Element lookup records
• • • • •

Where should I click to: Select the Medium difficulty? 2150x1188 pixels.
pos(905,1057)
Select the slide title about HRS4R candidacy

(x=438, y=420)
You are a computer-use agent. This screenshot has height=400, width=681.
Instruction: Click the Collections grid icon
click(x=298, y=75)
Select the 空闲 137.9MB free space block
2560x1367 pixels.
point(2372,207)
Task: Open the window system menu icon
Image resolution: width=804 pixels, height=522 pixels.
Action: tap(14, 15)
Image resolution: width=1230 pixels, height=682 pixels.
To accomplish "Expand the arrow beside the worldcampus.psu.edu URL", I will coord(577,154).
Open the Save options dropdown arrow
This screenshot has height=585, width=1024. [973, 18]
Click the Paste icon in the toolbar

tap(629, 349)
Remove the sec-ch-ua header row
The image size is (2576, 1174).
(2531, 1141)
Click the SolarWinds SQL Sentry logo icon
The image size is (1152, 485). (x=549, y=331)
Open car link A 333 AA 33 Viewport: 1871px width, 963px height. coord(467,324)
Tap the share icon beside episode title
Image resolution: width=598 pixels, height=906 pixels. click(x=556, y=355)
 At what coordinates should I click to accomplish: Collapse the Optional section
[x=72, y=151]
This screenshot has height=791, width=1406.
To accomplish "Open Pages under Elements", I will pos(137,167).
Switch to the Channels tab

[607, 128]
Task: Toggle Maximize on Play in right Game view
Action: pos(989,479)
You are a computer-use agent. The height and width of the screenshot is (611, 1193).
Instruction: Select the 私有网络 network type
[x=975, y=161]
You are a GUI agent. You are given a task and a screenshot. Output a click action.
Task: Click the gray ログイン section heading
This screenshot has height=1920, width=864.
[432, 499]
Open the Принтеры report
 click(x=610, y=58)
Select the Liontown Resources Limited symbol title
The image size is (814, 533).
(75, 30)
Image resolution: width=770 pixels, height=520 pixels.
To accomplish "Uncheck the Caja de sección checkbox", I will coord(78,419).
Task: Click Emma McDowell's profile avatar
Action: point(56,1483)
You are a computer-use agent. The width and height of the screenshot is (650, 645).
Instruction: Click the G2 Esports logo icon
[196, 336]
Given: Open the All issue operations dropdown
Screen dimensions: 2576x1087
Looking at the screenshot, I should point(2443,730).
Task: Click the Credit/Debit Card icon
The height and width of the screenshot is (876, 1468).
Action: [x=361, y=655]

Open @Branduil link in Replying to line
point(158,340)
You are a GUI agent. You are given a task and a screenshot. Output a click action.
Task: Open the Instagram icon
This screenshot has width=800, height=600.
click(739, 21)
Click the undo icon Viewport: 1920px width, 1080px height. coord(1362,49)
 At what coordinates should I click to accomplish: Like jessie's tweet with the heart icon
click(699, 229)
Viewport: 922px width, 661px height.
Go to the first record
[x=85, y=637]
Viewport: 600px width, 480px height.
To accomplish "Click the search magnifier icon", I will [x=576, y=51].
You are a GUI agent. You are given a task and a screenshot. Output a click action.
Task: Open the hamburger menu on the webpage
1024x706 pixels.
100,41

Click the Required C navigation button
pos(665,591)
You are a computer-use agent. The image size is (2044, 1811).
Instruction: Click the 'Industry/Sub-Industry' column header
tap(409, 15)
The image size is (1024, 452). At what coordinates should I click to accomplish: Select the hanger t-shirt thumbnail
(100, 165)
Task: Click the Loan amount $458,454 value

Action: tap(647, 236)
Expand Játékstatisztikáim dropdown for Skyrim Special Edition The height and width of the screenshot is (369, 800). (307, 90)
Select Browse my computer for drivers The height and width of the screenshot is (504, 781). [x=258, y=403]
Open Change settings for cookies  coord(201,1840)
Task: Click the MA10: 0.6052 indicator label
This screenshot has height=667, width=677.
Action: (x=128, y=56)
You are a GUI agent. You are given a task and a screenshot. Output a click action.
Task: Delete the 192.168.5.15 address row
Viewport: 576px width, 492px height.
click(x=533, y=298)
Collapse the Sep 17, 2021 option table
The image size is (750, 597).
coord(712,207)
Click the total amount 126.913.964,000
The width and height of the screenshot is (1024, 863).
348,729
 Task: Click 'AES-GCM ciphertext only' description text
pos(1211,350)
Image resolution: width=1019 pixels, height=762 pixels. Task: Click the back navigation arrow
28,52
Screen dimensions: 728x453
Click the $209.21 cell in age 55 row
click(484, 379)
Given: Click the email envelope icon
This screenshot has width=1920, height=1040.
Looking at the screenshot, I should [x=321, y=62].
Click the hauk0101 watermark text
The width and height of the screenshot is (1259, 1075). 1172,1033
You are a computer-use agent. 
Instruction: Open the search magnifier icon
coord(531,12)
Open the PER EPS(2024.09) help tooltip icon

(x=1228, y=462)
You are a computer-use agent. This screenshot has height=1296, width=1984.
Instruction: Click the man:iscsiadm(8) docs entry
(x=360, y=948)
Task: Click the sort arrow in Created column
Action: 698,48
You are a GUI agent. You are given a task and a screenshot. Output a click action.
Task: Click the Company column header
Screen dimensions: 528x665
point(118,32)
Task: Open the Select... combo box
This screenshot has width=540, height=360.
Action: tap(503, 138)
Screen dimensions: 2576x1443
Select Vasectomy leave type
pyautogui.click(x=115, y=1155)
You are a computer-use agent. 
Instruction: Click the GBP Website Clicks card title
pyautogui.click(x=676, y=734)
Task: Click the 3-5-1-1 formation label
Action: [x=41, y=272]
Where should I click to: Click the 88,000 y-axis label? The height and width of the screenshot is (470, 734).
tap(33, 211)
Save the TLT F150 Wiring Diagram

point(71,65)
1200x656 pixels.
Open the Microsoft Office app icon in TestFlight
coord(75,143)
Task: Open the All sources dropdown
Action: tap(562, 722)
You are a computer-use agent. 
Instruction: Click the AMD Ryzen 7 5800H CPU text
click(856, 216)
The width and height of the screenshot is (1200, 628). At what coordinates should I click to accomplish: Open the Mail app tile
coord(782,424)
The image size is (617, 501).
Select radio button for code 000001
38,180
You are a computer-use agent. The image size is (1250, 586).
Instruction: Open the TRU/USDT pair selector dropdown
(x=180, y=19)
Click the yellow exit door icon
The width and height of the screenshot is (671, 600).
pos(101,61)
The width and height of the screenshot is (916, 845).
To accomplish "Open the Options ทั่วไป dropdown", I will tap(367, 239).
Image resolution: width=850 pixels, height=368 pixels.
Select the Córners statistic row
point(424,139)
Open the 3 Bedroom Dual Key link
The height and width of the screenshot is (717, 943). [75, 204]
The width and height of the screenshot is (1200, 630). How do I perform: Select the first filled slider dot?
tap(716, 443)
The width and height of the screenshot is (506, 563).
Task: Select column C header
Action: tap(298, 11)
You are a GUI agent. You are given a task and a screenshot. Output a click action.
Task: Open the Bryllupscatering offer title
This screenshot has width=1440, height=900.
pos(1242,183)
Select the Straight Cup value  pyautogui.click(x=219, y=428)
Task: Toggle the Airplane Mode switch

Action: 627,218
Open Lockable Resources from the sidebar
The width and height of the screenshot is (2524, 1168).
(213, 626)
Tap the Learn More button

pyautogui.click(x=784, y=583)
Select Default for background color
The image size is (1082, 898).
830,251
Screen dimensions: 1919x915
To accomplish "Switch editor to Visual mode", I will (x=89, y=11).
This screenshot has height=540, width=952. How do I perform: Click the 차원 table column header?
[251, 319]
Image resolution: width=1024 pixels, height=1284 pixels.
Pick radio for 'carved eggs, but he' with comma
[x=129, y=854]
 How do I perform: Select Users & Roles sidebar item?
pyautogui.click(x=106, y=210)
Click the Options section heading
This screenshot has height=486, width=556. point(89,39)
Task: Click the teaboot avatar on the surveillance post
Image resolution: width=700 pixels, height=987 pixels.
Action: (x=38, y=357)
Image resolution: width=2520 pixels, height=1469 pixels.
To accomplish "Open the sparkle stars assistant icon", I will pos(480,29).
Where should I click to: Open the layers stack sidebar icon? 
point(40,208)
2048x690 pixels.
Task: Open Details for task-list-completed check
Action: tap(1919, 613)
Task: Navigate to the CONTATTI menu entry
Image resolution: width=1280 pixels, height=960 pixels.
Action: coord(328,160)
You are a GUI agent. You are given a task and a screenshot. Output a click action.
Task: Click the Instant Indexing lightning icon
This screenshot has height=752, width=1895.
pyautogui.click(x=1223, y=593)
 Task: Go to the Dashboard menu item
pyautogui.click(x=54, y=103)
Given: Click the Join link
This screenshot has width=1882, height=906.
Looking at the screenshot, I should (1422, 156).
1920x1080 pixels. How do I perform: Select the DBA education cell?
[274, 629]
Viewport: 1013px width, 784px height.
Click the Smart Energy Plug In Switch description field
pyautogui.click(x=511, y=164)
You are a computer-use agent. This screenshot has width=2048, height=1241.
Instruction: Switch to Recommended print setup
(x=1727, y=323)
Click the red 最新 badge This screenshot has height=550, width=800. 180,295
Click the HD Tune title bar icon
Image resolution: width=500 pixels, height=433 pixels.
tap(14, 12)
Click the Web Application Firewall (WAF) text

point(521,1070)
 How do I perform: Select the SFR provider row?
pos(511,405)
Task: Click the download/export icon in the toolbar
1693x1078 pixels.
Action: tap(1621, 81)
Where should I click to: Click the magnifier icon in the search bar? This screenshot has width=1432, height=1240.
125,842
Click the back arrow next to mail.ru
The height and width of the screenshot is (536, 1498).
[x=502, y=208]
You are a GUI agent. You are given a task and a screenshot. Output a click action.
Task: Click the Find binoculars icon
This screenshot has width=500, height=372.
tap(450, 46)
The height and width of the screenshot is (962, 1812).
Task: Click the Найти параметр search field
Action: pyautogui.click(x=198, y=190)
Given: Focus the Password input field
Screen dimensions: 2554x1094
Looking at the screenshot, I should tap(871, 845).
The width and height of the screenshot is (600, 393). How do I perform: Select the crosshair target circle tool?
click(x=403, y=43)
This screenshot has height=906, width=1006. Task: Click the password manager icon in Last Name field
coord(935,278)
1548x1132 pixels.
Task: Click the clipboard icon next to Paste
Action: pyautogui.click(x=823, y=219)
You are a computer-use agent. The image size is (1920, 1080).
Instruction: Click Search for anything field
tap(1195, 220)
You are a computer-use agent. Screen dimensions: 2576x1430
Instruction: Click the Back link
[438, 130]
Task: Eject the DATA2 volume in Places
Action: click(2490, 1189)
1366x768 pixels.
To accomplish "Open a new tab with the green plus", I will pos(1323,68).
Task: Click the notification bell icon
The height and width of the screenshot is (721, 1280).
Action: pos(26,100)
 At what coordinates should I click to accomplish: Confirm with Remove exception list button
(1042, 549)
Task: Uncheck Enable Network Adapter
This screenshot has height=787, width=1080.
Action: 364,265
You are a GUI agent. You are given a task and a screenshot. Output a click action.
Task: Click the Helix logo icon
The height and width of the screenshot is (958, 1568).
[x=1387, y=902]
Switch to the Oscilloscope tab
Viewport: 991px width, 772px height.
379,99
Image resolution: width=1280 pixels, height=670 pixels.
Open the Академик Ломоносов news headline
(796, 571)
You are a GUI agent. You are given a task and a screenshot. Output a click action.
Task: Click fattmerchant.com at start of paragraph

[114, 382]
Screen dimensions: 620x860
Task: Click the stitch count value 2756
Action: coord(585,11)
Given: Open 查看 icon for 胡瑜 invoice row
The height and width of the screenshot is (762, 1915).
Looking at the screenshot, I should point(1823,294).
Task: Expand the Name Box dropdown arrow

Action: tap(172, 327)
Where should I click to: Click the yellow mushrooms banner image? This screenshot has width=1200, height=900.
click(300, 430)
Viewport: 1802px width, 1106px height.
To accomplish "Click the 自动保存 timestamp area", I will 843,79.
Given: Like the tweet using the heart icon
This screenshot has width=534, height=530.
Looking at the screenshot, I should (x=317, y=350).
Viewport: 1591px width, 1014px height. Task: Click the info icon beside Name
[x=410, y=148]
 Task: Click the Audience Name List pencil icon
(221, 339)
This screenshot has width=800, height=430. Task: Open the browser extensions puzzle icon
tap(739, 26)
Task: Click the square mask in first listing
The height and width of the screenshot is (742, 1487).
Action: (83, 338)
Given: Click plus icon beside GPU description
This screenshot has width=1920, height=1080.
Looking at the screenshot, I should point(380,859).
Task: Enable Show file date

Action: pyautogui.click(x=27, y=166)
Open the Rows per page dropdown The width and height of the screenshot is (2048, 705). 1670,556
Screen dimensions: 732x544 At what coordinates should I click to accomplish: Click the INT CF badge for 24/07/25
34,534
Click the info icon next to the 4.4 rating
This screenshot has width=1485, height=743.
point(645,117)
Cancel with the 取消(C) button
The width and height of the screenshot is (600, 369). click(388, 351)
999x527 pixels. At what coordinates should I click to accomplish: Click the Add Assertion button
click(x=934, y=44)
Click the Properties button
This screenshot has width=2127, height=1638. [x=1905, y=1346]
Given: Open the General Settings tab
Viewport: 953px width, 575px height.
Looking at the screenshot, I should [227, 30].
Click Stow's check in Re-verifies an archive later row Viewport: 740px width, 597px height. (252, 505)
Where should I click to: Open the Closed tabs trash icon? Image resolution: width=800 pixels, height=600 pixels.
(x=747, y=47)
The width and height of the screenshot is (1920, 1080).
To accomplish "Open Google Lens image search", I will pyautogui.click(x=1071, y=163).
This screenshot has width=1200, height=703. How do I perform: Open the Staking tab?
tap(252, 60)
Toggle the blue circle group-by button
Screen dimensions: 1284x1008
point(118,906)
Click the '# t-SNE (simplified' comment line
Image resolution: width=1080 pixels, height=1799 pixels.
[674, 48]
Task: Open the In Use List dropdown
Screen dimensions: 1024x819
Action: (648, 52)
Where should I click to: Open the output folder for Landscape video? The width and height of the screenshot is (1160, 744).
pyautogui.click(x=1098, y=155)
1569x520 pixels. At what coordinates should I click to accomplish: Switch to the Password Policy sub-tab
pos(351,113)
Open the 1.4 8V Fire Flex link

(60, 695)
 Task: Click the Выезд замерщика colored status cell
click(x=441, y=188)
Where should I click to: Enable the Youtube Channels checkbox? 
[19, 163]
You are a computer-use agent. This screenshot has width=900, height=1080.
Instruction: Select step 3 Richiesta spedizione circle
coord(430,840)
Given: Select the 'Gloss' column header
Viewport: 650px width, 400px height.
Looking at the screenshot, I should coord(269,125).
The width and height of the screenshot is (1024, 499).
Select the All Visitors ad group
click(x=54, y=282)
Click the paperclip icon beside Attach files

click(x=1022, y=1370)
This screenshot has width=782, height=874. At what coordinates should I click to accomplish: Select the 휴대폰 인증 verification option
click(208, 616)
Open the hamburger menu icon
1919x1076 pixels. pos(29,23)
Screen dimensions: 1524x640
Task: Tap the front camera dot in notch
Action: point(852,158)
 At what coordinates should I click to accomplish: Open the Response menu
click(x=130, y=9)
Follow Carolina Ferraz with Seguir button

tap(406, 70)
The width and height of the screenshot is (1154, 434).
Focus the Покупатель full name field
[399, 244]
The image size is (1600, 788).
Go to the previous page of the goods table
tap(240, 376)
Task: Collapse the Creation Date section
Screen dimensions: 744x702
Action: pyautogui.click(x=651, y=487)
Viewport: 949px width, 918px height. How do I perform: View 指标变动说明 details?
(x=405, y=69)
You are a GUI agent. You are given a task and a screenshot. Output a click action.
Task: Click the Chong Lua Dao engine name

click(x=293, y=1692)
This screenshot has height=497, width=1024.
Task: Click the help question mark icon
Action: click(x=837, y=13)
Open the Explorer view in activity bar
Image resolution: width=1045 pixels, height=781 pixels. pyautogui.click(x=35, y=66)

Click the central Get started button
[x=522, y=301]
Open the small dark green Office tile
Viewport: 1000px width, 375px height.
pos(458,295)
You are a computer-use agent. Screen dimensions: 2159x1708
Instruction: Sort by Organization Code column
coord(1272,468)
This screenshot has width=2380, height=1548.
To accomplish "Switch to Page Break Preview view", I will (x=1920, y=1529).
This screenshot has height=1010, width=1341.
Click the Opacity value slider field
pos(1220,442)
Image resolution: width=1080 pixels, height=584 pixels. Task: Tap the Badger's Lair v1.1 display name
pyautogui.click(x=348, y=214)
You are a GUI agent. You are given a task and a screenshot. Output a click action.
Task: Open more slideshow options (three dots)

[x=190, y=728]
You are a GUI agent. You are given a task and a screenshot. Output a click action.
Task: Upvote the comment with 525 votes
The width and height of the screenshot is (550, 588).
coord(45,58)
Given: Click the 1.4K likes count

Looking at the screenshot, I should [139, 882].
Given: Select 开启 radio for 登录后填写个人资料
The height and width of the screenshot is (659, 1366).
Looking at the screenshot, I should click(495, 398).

• • • • •

→ What the task requires
Print the lines of the records from the one containing "Given: Click the Join link" through the one containing "pyautogui.click(x=511, y=164)", inclusive, exactly as they appear.

→ Solution to the problem
Given: Click the Join link
This screenshot has width=1882, height=906.
Looking at the screenshot, I should (1422, 156).
1920x1080 pixels. How do I perform: Select the DBA education cell?
[274, 629]
Viewport: 1013px width, 784px height.
Click the Smart Energy Plug In Switch description field
pyautogui.click(x=511, y=164)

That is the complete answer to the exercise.